EXERCISE: Write out every line below that contains "give".

DATASET RECORDS:
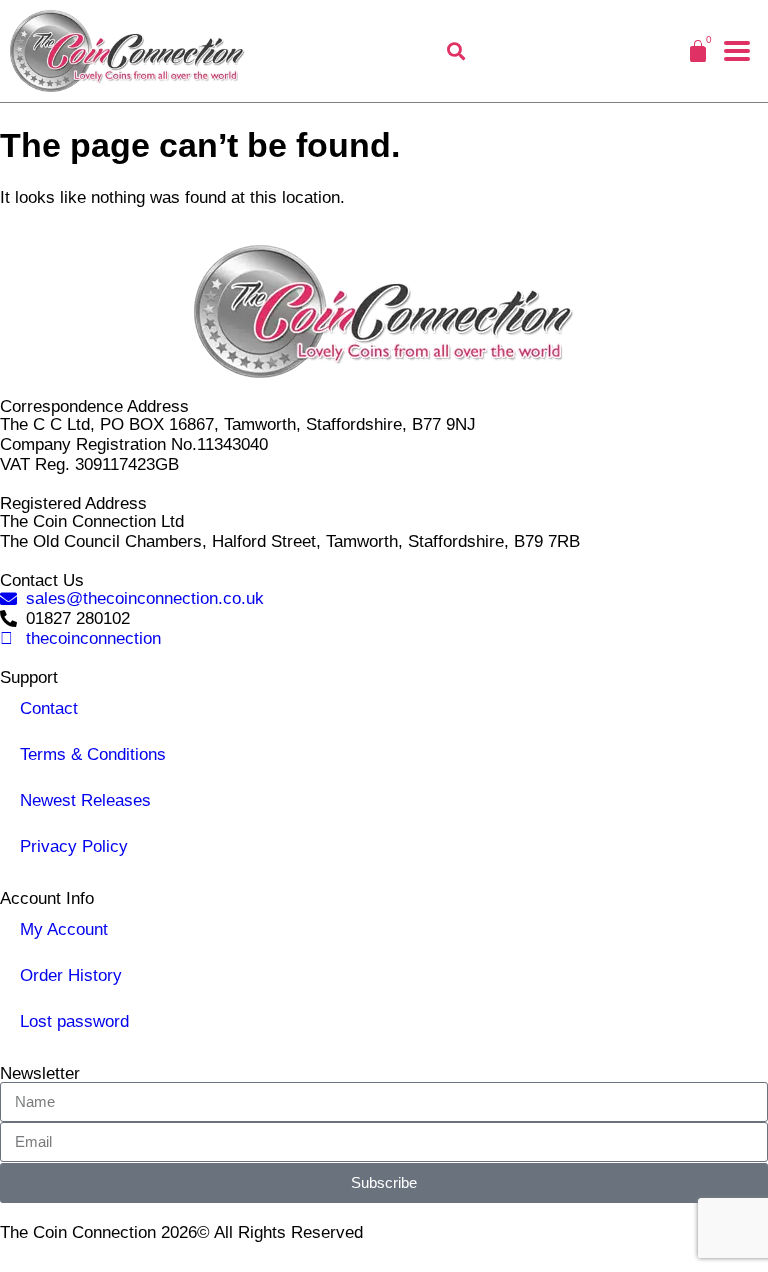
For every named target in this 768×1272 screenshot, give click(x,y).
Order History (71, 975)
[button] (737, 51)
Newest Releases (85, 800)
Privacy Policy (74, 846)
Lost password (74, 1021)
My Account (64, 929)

--

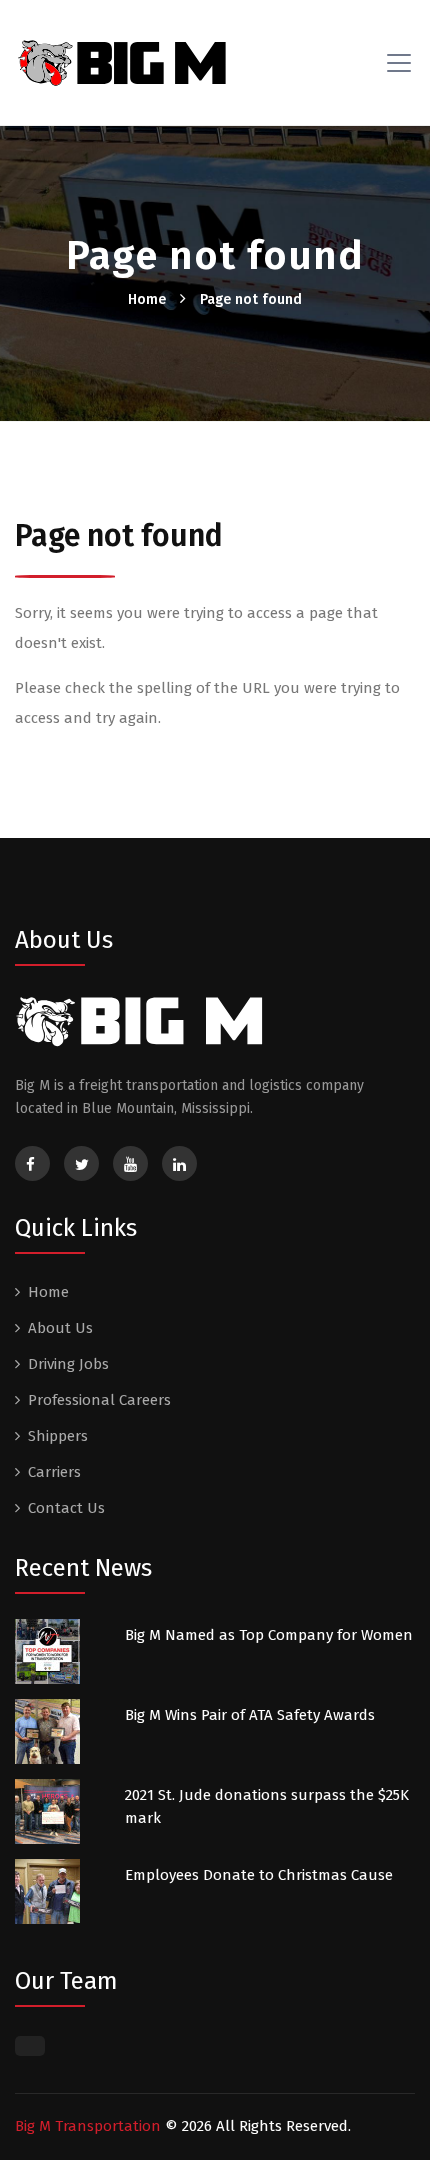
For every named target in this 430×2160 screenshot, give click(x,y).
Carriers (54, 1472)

==

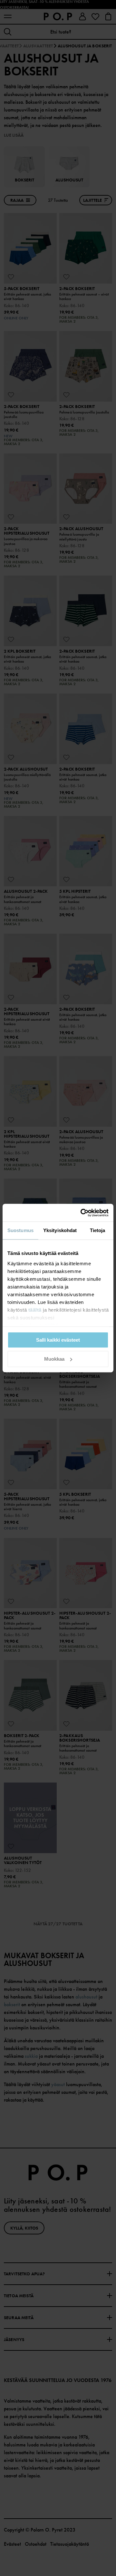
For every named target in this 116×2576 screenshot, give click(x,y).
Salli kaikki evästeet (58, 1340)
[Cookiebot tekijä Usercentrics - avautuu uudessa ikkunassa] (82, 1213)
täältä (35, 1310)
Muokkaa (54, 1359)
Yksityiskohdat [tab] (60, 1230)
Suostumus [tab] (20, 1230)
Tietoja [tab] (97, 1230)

EXPECTED ANSWER:
For every named target in this 768×1272 screenshot, give click(x,y).
For every named target in this 430×2160 screenshot, give click(x,y).
For every named target in this 116×2576 screenshot, give click(x,y).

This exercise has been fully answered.